-------- Input rows

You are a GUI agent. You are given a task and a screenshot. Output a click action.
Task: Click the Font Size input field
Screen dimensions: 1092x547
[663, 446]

----------------
-------- Input rows

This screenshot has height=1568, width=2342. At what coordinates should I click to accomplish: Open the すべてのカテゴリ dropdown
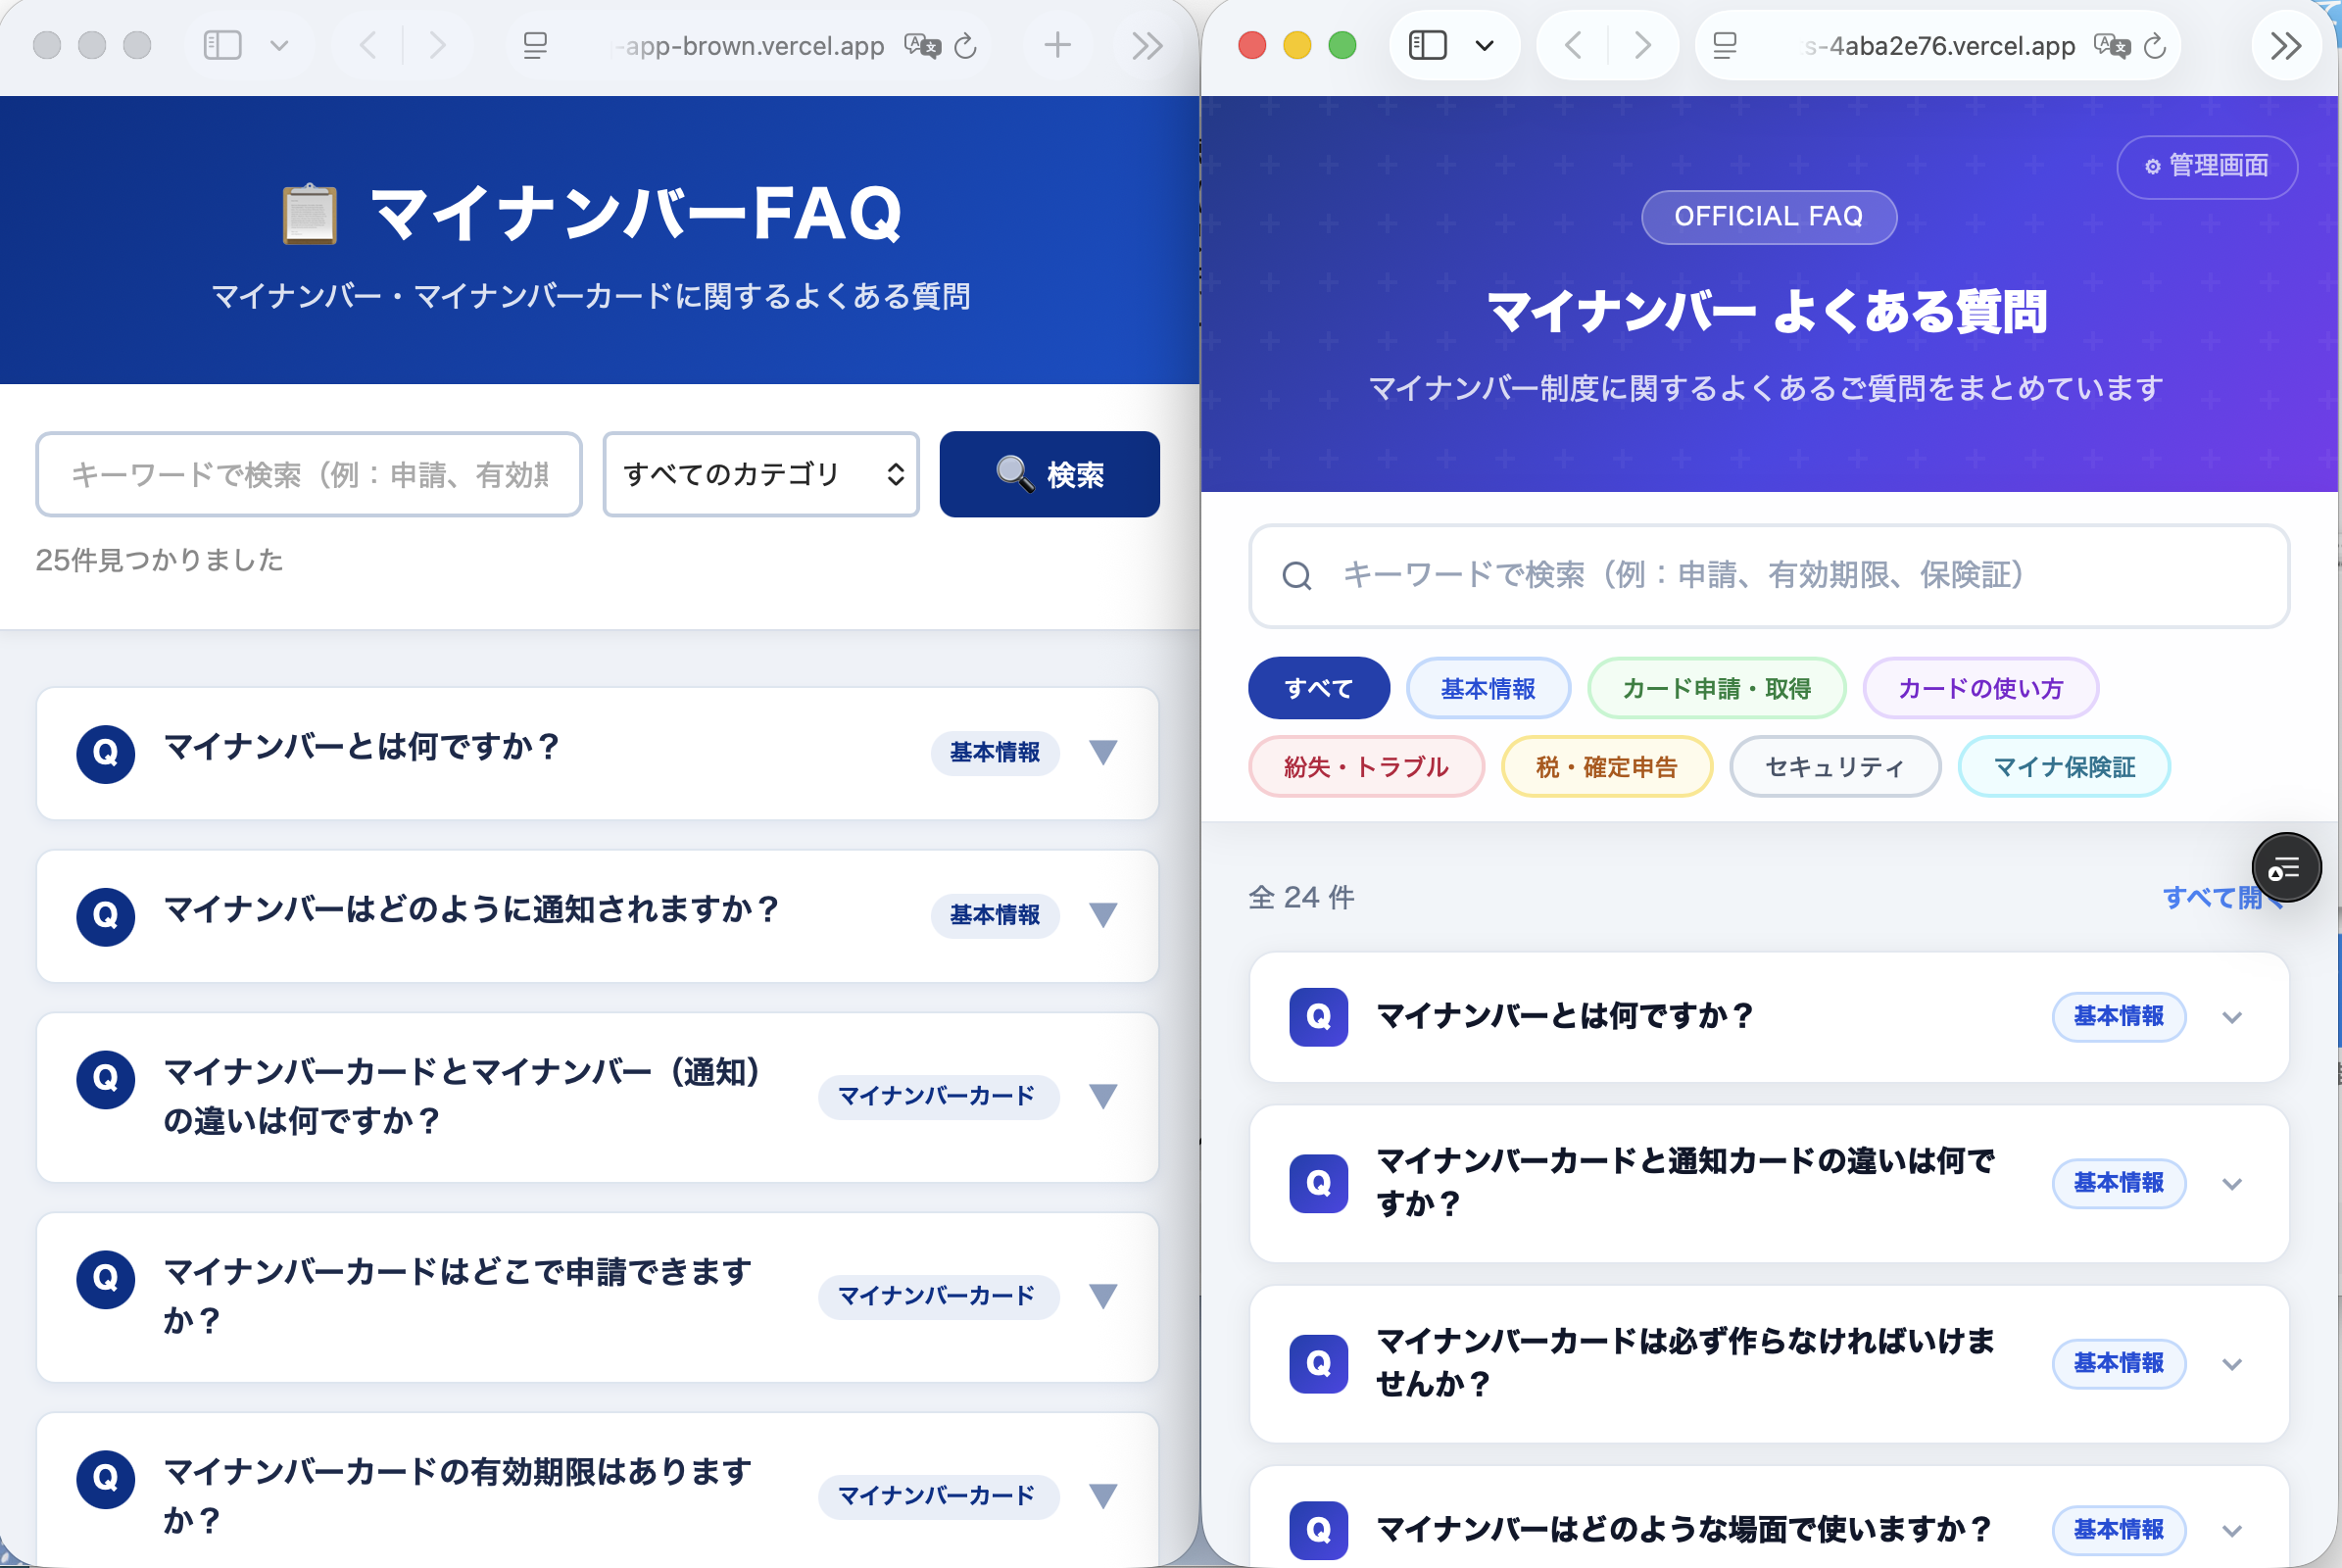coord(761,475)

----------------

#### [Directions]
Copy the lines from the line with "This screenshot has" to the line with "coord(761,475)", renaming "dropdown" to "menu" and leaving everything else unchanged. Leave the pictures out.

#### [Solution for this problem]
This screenshot has height=1568, width=2342. At what coordinates should I click to accomplish: Open the すべてのカテゴリ menu
coord(761,475)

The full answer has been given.